### SOURCE RECORDS
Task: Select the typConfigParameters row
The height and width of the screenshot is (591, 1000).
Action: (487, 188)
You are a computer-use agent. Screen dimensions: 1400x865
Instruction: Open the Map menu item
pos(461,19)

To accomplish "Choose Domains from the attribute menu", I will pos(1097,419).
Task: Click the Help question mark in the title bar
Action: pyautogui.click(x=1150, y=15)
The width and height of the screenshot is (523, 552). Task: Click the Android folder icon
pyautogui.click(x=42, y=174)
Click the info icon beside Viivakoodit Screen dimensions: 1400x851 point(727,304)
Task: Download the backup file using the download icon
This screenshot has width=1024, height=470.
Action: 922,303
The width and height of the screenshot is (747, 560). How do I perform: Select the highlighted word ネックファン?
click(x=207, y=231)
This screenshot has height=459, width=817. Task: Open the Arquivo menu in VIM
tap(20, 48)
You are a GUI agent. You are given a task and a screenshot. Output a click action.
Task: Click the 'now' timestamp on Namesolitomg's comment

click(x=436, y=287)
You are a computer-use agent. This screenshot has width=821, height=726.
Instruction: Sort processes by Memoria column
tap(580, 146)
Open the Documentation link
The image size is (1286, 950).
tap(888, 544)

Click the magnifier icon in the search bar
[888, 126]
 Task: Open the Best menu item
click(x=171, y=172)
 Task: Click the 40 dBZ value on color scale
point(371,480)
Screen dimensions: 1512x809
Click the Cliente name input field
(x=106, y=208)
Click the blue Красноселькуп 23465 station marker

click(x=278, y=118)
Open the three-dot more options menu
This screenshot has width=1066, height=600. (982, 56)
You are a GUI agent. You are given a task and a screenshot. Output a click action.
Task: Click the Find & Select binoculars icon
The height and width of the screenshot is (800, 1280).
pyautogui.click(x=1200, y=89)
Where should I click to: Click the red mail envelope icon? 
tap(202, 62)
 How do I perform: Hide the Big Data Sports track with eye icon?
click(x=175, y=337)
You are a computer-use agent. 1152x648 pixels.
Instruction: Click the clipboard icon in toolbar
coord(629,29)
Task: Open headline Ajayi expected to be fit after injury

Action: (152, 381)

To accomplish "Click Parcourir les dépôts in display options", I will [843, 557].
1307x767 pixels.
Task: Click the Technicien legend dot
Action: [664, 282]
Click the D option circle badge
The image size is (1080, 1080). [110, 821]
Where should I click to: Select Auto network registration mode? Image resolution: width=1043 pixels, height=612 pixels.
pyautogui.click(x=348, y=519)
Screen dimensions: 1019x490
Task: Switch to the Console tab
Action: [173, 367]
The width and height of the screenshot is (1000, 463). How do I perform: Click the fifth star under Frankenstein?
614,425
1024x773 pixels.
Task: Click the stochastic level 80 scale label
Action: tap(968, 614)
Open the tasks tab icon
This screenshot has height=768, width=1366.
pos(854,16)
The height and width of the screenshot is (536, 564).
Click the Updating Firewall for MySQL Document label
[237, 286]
######
WHAT IS NEEDED: Rewrite all of the material above as a Markdown table with two columns, Row and Line. Give each non-blank line its own numbered row and skip the blank lines.

ANSWER BELOW:
| Row | Line |
|---|---|
| 1 | Task: Select the typConfigParameters row |
| 2 | The height and width of the screenshot is (591, 1000). |
| 3 | Action: (487, 188) |
| 4 | You are a computer-use agent. Screen dimensions: 1400x865 |
| 5 | Instruction: Open the Map menu item |
| 6 | pos(461,19) |
| 7 | To accomplish "Choose Domains from the attribute menu", I will pos(1097,419). |
| 8 | Task: Click the Help question mark in the title bar |
| 9 | Action: pyautogui.click(x=1150, y=15) |
| 10 | The width and height of the screenshot is (523, 552). Task: Click the Android folder icon |
| 11 | pyautogui.click(x=42, y=174) |
| 12 | Click the info icon beside Viivakoodit Screen dimensions: 1400x851 point(727,304) |
| 13 | Task: Download the backup file using the download icon |
| 14 | This screenshot has width=1024, height=470. |
| 15 | Action: 922,303 |
| 16 | The width and height of the screenshot is (747, 560). How do I perform: Select the highlighted word ネックファン? |
| 17 | click(x=207, y=231) |
| 18 | This screenshot has height=459, width=817. Task: Open the Arquivo menu in VIM |
| 19 | tap(20, 48) |
| 20 | You are a GUI agent. You are given a task and a screenshot. Output a click action. |
| 21 | Task: Click the 'now' timestamp on Namesolitomg's comment |
| 22 | click(x=436, y=287) |
| 23 | You are a computer-use agent. This screenshot has width=821, height=726. |
| 24 | Instruction: Sort processes by Memoria column |
| 25 | tap(580, 146) |
| 26 | Open the Documentation link |
| 27 | The image size is (1286, 950). |
| 28 | tap(888, 544) |
| 29 | Click the magnifier icon in the search bar |
| 30 | [888, 126] |
| 31 |  Task: Open the Best menu item |
| 32 | click(x=171, y=172) |
| 33 |  Task: Click the 40 dBZ value on color scale |
| 34 | point(371,480) |
| 35 | Screen dimensions: 1512x809 |
| 36 | Click the Cliente name input field |
| 37 | (x=106, y=208) |
| 38 | Click the blue Красноселькуп 23465 station marker |
| 39 | click(x=278, y=118) |
| 40 | Open the three-dot more options menu |
| 41 | This screenshot has width=1066, height=600. (982, 56) |
| 42 | You are a GUI agent. You are given a task and a screenshot. Output a click action. |
| 43 | Task: Click the Find & Select binoculars icon |
| 44 | The height and width of the screenshot is (800, 1280). |
| 45 | pyautogui.click(x=1200, y=89) |
| 46 | Where should I click to: Click the red mail envelope icon?  |
| 47 | tap(202, 62) |
| 48 |  How do I perform: Hide the Big Data Sports track with eye icon? |
| 49 | click(x=175, y=337) |
| 50 | You are a computer-use agent. 1152x648 pixels. |
| 51 | Instruction: Click the clipboard icon in toolbar |
| 52 | coord(629,29) |
| 53 | Task: Open headline Ajayi expected to be fit after injury |
| 54 | Action: (152, 381) |
| 55 | To accomplish "Click Parcourir les dépôts in display options", I will [843, 557]. |
| 56 | 1307x767 pixels. |
| 57 | Task: Click the Technicien legend dot |
| 58 | Action: [664, 282] |
| 59 | Click the D option circle badge |
| 60 | The image size is (1080, 1080). [110, 821] |
| 61 | Where should I click to: Select Auto network registration mode? Image resolution: width=1043 pixels, height=612 pixels. |
| 62 | pyautogui.click(x=348, y=519) |
| 63 | Screen dimensions: 1019x490 |
| 64 | Task: Switch to the Console tab |
| 65 | Action: [173, 367] |
| 66 | The width and height of the screenshot is (1000, 463). How do I perform: Click the fifth star under Frankenstein? |
| 67 | 614,425 |
| 68 | 1024x773 pixels. |
| 69 | Task: Click the stochastic level 80 scale label |
| 70 | Action: tap(968, 614) |
| 71 | Open the tasks tab icon |
| 72 | This screenshot has height=768, width=1366. |
| 73 | pos(854,16) |
| 74 | The height and width of the screenshot is (536, 564). |
| 75 | Click the Updating Firewall for MySQL Document label |
| 76 | [237, 286] |